EXCERPT PROVIDED:
These are minor quibbles and many users have reported total satisfaction with their Corsairs. And other cases have been much worse. And of course, neither of those Corsairs are top of the line. But IMO, quality should transcend throughout the brand - not just at the top tiers. Even the best will have units that don't meet standards, but encountering two in recent builds left a bad taste in my mouth for Corsair cases.


----------



## Kofoed (Nov 25, 2016)

Thats a good point. I think I will be going with the Define c then, nice and compact.


----------



## Bill_Bright (Nov 25, 2016)

Kofoed said:


> Thats a good point. I think I will be going with the Define c then, nice and compact.


Okay but lets remember this is Guyvoxi8's thread so further discussion about your choice should be in your own, new thread.


----------



## Guyvoxi8 (Nov 25, 2016)

Thanks a lot evreyone i will go for  define r5 , have a nice weekend!


----------



## monim1 (Nov 30, 2016)

Both are very close to each other. No significant difference can be made. But if I have to mention only one then I would go with Define 5.

LISTED RECORDS:
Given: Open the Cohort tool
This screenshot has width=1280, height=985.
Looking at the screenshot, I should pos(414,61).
* * *
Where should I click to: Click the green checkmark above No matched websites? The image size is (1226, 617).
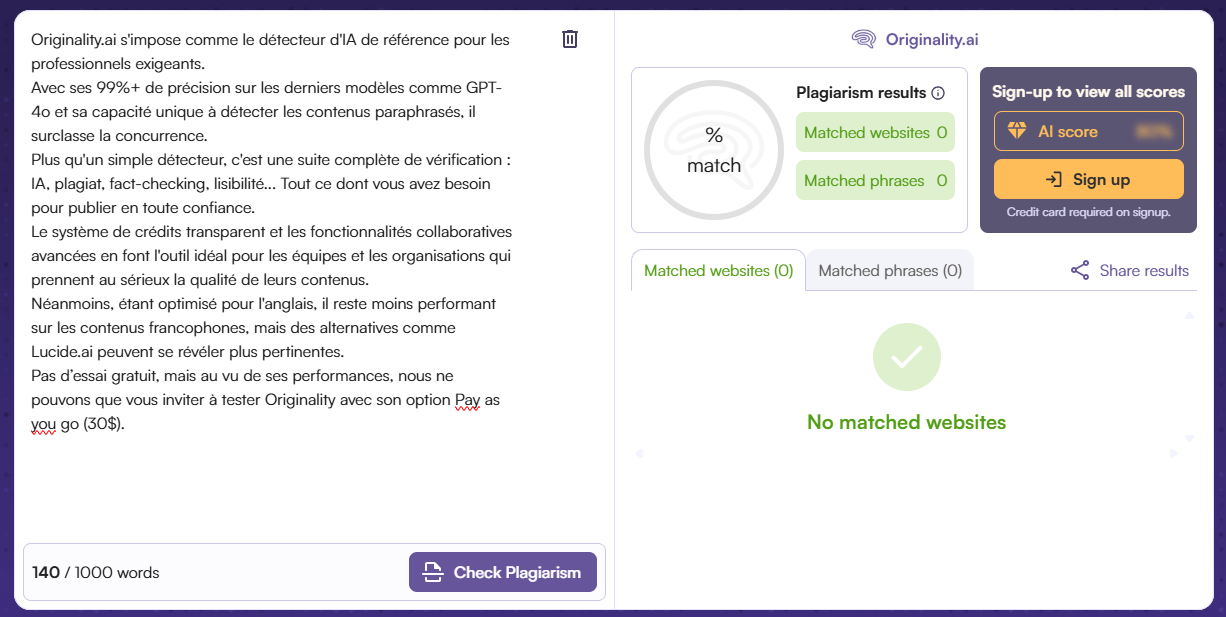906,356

DIRECTIVES:
1. In the case discussion thread, put "holiday" in place of "weekend" and write out everything from "## Guyvoxi8 (Nov" down to "with Define 5.".
2. In the case discussion thread, which case does Kofoed say he will be going with?

TASK-BY-TASK OUTPUTS:
1.
## Guyvoxi8 (Nov 25, 2016)

Thanks a lot evreyone i will go for  define r5 , have a nice holiday!


----------



## monim1 (Nov 30, 2016)

Both are very close to each other. No significant difference can be made. But if I have to mention only one then I would go with Define 5.

2. The Define c.